My point is this: even if we regard the core claims of christianity to be true (aka the life, death and resurrection of Jesus, along with the subsequent implications of the existence of God, the nature of sin and the narrative story of the covenantal restoration of humankind, etc.), not everything that is written it its favour is necessarily correct. You might even take issue with my carefully worded parentheses in the preceding sentence. I freely admit that there are aspects of christianity which run counter to our intuition based on everyday experience, probably none more so than the resurrection. Yet I would contend that to dismiss the claims on the basis of its counter-intuitive nature would be a mistake. There are many other things we know to be true in spite of being counter-intuitive. To pick from my own educational background, I would cite the dual slit experiment of quantum mechanics and Noether’s theorem as examples.

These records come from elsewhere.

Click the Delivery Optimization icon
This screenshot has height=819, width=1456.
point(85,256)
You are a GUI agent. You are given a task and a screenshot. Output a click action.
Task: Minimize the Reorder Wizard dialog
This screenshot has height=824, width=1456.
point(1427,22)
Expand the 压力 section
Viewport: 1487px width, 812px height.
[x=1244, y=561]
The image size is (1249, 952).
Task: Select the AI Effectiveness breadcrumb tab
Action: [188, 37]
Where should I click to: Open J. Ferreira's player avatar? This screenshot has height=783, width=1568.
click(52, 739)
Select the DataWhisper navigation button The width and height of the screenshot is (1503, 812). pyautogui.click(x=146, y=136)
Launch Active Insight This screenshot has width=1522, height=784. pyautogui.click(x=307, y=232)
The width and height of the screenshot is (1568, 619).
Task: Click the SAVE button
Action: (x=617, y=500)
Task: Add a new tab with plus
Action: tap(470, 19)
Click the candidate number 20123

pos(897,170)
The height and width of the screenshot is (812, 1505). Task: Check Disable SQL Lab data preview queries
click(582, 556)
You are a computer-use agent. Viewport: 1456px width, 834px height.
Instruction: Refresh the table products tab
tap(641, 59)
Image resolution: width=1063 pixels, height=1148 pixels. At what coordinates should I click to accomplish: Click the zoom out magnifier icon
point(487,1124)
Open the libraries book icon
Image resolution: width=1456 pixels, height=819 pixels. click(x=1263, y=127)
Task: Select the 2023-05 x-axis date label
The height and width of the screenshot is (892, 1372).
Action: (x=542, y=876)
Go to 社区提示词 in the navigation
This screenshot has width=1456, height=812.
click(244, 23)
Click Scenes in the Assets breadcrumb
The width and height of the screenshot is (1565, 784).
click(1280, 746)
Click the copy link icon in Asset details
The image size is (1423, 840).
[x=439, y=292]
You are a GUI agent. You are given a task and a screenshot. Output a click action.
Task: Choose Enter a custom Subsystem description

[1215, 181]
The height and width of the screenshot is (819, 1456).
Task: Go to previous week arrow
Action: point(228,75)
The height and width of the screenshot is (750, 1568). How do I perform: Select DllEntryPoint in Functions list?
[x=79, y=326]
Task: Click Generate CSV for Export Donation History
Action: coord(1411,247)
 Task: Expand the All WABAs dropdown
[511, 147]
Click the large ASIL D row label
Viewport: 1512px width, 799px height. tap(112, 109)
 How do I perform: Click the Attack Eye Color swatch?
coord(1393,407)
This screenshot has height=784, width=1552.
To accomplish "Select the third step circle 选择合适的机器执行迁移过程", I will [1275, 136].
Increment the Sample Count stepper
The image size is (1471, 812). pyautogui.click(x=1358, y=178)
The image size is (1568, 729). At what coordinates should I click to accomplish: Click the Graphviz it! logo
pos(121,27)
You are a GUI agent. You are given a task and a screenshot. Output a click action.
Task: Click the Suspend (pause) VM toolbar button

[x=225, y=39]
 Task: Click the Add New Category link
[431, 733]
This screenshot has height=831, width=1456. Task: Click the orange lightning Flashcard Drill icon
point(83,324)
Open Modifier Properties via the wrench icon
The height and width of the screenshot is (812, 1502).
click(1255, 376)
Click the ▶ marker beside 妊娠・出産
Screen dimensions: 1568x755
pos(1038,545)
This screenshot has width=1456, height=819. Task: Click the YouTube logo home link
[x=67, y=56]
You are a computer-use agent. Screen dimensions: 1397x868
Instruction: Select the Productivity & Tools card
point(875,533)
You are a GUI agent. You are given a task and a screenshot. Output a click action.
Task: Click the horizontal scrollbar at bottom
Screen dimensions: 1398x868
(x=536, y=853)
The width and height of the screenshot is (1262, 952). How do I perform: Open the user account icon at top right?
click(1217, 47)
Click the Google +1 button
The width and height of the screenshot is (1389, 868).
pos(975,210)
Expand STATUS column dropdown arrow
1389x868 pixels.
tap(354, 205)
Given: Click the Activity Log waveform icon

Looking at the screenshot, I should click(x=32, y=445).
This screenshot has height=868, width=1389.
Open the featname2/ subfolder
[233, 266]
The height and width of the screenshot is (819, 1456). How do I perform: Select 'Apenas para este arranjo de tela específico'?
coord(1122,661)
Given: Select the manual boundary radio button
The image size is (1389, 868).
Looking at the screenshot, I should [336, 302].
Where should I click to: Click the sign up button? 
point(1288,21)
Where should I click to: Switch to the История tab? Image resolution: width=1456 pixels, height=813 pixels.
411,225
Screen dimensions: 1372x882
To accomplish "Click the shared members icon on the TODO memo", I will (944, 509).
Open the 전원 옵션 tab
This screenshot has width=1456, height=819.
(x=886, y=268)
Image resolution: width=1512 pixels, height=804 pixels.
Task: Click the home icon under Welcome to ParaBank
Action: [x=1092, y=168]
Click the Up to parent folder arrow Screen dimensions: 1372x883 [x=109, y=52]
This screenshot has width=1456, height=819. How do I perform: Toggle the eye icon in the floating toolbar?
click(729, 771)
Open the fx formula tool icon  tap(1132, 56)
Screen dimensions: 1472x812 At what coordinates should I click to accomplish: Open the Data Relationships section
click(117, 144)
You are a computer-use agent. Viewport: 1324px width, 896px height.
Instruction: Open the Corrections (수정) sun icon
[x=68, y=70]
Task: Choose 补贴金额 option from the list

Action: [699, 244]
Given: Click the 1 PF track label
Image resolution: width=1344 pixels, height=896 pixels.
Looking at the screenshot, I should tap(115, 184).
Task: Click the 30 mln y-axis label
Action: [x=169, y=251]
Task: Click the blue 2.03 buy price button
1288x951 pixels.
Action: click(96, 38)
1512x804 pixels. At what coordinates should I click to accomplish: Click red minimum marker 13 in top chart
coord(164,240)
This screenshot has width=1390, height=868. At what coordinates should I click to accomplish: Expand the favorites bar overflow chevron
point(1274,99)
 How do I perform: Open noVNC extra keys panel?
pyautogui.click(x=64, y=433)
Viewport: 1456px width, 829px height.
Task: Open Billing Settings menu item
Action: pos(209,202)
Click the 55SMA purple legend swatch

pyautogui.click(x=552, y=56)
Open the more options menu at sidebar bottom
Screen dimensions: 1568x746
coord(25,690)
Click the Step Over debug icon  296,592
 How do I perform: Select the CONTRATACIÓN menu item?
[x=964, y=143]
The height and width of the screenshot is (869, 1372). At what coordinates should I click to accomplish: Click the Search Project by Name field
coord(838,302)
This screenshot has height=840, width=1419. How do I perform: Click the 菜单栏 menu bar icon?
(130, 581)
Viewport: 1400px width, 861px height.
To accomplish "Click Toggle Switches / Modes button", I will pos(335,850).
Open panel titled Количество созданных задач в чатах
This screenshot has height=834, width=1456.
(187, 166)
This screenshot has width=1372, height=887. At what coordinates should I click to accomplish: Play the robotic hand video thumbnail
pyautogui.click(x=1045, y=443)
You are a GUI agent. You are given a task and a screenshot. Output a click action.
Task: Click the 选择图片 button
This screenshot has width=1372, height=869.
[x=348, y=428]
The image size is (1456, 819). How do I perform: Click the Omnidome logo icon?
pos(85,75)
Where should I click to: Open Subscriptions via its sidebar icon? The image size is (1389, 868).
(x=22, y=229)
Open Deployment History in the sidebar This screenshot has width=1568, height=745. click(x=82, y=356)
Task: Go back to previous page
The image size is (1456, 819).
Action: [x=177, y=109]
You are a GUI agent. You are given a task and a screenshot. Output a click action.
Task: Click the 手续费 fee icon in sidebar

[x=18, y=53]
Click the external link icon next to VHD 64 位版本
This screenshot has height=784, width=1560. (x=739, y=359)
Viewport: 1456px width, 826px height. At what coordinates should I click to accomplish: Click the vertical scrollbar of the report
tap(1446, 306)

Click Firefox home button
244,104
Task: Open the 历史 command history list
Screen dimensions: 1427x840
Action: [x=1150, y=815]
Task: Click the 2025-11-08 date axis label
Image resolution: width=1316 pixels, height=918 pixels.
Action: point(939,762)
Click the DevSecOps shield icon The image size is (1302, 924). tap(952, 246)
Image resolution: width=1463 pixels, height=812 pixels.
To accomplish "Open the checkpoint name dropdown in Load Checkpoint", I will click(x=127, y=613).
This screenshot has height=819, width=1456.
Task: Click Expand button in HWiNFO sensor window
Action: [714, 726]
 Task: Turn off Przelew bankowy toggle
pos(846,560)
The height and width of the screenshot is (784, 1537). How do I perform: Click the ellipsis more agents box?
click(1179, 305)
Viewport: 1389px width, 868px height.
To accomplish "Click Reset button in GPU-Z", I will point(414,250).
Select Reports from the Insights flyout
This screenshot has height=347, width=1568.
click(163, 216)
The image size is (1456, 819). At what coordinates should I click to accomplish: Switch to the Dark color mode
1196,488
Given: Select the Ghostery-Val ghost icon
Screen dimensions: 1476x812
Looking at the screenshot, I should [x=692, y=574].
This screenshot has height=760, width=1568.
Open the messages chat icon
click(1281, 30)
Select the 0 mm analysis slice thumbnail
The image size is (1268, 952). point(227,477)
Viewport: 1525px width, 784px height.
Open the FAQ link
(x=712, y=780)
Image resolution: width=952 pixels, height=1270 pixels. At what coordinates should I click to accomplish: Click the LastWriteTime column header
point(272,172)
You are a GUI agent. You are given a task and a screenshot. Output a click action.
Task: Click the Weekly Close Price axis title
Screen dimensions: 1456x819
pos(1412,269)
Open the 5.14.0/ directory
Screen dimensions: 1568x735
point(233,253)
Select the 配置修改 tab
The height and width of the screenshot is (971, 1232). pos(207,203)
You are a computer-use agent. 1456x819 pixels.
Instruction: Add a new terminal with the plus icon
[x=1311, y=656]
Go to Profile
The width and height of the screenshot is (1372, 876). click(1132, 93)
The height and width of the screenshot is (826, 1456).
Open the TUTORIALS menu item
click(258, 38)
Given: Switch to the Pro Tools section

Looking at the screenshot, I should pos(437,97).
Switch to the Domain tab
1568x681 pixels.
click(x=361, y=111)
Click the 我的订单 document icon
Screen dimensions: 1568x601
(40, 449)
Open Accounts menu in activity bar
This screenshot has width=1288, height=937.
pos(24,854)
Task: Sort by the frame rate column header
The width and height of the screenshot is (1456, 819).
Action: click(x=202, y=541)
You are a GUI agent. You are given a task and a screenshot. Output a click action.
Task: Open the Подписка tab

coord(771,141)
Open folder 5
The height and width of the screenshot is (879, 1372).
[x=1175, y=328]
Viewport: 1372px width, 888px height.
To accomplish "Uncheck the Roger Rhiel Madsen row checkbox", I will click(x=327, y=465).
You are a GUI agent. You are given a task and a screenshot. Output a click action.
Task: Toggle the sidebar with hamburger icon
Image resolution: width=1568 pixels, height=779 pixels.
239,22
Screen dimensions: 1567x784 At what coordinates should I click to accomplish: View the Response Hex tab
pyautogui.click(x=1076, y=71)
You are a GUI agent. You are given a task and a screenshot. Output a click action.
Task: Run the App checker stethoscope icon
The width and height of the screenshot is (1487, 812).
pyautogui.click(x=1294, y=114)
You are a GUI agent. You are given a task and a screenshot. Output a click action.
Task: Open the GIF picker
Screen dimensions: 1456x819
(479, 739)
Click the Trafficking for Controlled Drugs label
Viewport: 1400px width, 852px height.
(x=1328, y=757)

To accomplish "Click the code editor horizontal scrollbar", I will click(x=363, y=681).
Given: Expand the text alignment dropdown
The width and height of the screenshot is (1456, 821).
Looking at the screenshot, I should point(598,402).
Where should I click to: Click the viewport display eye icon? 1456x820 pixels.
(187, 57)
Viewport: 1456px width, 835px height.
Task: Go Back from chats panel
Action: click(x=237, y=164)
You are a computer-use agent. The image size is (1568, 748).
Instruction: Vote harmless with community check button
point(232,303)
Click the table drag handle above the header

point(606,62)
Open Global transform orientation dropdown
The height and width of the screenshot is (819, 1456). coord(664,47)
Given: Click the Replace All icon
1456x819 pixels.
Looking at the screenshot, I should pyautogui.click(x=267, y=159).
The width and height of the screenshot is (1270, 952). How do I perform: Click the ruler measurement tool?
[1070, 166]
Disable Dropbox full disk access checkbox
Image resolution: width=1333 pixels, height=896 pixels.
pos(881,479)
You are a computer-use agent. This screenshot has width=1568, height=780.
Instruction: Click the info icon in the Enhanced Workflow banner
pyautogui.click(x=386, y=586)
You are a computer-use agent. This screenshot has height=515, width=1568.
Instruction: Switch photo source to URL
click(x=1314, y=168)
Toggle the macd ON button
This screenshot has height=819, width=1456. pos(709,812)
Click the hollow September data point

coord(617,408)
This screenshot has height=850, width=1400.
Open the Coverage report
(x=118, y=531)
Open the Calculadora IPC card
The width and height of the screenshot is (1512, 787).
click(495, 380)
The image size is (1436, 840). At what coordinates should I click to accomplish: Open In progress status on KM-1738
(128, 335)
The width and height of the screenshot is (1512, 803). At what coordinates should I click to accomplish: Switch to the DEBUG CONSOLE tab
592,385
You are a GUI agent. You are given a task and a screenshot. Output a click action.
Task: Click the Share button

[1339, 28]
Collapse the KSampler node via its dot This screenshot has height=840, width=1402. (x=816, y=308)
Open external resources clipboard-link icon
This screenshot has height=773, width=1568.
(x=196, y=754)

But it would fly in the face of rationality to suppose that anything and everything counter-intuitive is true. There is good reason why some things are counter-intuitive, they are just plain nonsense. It does no one any good to claim that holding foolish ideas is a credit to the Church and the message it proclaims. Yet the apparent foolishness of some aspects of the gospel can be a source of embarrassment (something Paul wrote far more eloquently about than I could in 1 Corinthians).

I have read many supposed refutations of the resurrection, yet none that I have encountered take into account the belief in resurrection. i.e. why, given the difference between the christian view of anastasis from that in the contemporary Judaism and paganism, would a belief in a Jewish messiah having risen with a transformed body begin in the first place and become so uniform and widespread within a generation. Yet even this might not be the most “foolish” aspect of christianity. For me, the dichotomy between the idea of a God who is at once just and merciful is one of the greatest paradoxes – certainly one that I would make no claim to fully understand. The notions of grace and forgiveness run against a common human desire for punishment and retribution. You may think of other aspects, but to my way of thinking, these are the most dazzling. Yet even I cannot focus my eyes on the sun, I do not deny its power – so it is with these follies of the christian faith.

After I wrote the first draft of this, I heard a sermon at church which went in a very different direction. The preacher stated that she claimed she had been healed, only to be told by the doctor that there had been a misdiagnosis. By stating this, the doctor was somehow robbing her of her testimony of healing. I sat and listened, but couldn’t help but be sceptical.

I quite like hearing testimonies of healing, but I would really like to see some evidence to back it up. If christians can’t back up the claims in their personal testimony, I wonder how they expect others to believe anything else they might say. If we’re to be mocked or even persecuted, let it be for telling awkward truths, not just for being fools.